Exploring transformations of worker identities by analysing biographic narratives from industrial worker in Nuremberg (Germany)
Joblessness and Social Inclusion Institute for Employment Research Nuremberg, Germany
Industrial works seems to be an element of former times in West-Europe as it is mostly represented in decline and loss. Images of closing factories and notions on individualisation are going hand in hand in indicating not only various changes in the socio-economic realm but demonstrating a lost of workers identity. With the upcoming of post-structural identity concepts and the shift in identity research on gender, ethnic and race the identity of class fall into oblivion. This applies especially for research and discussions in Germany.
My contribution will take the transformations of workers identities under scrutiny. It will demonstrate that these changes are accompanied by conversions of urban places which are important for everyday life, for feelings of belonging and for the memories of the industrial workers. How these transformations in the socio-economic and in the spatial realm infected workers identities will be discussed. In contrast to other studies the crossover of different identities like class, gender and ethnicity is considered.
This study is based on data gained by empirical research as part of the EU-project SPHERE. Identity formations are analysed by long narrative interviews with former and with current industrial workers in Nuremberg and by observations at urban places with significance for the workers memories.
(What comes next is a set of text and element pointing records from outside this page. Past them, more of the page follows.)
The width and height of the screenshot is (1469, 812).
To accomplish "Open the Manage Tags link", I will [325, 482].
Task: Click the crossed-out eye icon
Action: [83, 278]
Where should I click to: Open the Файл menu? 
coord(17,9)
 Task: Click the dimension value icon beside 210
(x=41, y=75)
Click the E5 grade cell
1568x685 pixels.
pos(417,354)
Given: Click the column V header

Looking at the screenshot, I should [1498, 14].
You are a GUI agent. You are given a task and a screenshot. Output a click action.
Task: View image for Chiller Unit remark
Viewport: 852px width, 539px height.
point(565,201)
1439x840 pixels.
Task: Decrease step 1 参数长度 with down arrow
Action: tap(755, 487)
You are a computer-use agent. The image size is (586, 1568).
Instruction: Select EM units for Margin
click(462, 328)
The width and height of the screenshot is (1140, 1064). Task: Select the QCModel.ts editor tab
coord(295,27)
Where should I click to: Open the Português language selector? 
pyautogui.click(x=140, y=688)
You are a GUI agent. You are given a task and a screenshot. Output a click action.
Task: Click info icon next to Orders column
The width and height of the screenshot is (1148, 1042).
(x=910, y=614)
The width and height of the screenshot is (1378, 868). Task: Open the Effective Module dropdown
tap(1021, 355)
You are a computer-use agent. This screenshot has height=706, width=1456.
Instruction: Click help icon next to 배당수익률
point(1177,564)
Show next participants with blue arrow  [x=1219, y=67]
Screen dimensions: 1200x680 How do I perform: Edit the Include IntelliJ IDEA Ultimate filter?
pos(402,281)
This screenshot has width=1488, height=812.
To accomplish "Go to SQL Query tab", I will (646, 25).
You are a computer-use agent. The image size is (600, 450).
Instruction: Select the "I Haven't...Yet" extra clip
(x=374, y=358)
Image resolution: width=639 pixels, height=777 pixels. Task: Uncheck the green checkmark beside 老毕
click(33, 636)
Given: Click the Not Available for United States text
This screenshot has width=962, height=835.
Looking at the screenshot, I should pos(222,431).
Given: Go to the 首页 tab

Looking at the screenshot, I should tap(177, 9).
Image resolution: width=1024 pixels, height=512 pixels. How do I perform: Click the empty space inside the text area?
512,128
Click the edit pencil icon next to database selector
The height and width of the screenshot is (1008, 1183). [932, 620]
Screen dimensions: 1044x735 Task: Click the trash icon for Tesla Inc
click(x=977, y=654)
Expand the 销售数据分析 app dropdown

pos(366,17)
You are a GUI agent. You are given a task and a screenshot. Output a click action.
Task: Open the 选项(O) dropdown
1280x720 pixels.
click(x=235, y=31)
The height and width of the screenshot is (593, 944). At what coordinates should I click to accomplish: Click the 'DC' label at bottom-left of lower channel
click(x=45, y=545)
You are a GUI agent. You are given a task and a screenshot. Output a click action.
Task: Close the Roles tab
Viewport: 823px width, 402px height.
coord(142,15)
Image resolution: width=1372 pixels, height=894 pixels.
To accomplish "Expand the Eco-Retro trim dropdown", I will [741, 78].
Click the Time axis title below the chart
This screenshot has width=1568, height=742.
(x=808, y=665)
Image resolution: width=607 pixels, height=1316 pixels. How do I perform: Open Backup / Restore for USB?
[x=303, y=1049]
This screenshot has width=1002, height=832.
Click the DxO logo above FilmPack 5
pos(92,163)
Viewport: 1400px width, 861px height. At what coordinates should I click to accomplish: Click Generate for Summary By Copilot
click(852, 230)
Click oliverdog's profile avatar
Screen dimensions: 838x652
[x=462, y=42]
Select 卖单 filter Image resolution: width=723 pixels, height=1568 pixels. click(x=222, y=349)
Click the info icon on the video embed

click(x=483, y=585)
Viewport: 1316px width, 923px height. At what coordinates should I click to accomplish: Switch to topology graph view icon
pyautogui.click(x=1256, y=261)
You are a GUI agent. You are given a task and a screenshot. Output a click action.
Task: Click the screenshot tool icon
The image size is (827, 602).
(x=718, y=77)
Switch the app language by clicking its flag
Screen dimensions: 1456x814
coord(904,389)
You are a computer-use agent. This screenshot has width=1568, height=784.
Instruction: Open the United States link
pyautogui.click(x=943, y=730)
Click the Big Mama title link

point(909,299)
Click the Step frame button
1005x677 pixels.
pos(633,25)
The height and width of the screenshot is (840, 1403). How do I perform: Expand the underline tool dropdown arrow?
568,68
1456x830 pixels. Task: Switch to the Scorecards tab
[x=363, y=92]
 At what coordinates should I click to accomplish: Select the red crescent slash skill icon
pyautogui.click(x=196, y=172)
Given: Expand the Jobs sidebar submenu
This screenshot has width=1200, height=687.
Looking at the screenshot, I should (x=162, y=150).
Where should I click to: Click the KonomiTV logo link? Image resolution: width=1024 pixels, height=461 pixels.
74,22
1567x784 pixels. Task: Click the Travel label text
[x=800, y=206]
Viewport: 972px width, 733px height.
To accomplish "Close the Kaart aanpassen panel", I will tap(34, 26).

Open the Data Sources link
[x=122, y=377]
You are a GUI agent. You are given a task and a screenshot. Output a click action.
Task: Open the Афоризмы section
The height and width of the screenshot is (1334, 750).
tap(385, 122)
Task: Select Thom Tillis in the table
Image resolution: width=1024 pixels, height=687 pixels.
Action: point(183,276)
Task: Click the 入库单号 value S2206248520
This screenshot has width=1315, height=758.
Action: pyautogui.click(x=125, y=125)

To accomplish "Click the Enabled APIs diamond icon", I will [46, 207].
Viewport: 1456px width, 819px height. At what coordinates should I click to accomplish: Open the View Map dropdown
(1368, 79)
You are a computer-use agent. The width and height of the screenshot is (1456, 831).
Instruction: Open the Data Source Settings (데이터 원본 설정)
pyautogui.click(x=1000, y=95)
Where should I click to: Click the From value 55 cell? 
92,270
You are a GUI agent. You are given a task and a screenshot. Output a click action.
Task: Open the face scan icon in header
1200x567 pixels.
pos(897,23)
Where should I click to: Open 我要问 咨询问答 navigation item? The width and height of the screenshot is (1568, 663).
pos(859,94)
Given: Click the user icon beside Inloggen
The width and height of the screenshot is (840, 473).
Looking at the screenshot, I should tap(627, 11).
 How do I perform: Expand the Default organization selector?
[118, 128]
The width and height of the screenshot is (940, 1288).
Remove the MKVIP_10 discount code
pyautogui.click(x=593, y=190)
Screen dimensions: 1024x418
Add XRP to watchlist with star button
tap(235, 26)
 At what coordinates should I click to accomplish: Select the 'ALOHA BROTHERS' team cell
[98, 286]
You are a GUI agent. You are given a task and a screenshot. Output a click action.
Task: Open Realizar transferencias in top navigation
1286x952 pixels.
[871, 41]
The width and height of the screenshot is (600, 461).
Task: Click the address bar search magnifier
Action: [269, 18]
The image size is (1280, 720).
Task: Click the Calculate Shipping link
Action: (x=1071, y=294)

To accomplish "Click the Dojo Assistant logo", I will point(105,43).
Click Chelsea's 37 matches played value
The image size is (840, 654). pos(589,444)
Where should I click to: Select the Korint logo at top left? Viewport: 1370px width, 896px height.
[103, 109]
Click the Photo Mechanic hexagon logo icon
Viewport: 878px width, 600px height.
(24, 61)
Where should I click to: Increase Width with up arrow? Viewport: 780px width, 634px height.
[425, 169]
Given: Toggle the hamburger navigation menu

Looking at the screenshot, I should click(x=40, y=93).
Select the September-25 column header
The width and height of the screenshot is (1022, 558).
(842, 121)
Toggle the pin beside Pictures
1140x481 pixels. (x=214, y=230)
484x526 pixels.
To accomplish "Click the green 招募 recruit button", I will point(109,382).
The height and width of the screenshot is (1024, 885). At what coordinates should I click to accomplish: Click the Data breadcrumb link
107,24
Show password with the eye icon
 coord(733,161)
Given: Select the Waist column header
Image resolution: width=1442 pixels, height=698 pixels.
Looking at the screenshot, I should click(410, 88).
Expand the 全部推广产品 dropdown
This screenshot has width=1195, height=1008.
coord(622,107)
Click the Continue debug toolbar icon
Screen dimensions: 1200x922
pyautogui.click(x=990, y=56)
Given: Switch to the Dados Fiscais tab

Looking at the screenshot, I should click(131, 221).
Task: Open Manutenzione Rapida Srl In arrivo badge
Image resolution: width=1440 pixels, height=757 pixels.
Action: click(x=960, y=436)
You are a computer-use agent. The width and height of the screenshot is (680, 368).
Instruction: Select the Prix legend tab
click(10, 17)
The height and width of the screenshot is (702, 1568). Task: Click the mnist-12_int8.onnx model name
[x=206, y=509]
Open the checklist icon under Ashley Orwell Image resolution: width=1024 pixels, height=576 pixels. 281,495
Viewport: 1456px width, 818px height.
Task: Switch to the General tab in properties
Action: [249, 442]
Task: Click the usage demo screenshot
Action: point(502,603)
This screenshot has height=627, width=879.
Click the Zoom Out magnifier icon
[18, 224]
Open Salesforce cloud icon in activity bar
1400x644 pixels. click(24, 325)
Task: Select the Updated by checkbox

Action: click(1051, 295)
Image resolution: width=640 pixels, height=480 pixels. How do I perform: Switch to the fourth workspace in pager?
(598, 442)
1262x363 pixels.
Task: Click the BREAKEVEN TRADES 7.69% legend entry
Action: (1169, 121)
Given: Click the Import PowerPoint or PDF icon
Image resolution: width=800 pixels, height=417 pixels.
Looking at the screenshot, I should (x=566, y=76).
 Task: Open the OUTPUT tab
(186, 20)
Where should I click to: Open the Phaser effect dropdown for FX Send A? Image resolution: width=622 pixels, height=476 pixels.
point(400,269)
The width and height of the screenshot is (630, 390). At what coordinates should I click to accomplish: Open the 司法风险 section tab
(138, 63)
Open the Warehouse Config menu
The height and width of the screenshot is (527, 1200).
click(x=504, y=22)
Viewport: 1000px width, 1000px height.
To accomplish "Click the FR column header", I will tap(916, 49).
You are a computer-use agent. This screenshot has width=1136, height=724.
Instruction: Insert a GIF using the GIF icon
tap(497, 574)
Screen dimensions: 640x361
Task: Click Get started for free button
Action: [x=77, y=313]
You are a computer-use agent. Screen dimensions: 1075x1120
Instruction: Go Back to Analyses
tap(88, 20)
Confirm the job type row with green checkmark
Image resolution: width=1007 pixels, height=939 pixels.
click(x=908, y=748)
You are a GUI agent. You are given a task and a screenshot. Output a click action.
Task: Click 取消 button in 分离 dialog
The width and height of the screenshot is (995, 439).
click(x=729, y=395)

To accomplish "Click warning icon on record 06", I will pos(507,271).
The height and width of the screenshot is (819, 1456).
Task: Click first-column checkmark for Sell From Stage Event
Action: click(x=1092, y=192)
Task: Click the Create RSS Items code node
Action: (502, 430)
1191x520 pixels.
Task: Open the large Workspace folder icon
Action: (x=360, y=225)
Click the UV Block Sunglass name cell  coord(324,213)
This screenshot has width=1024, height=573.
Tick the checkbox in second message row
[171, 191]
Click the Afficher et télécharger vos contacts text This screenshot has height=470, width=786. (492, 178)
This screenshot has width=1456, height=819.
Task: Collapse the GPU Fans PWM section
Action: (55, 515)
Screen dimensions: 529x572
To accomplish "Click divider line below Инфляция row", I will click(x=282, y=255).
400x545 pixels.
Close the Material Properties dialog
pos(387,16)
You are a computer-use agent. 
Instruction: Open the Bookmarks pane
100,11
Thus the argument will be underlined by interview material and photographs.
The research is located in Nuremberg (Germany) what has a long history of industrial work. Here industry has lost thousands of jobs while there was a small job growth in the service sector. Today besides of industrial plants and well renovated structures some run-down buildings are present. The area is characterised by an above average unemployment rate which include many former blue collar workers and a high proportion of migrants. These changes are reflected in the workers narratives on the basis of personal experiences and feelings of belonging with reference to the southern quarters of Nuremberg. In their narratives it becomes palpable that worker identities today are different but not irrelevant for everyday life and for senses of belonging.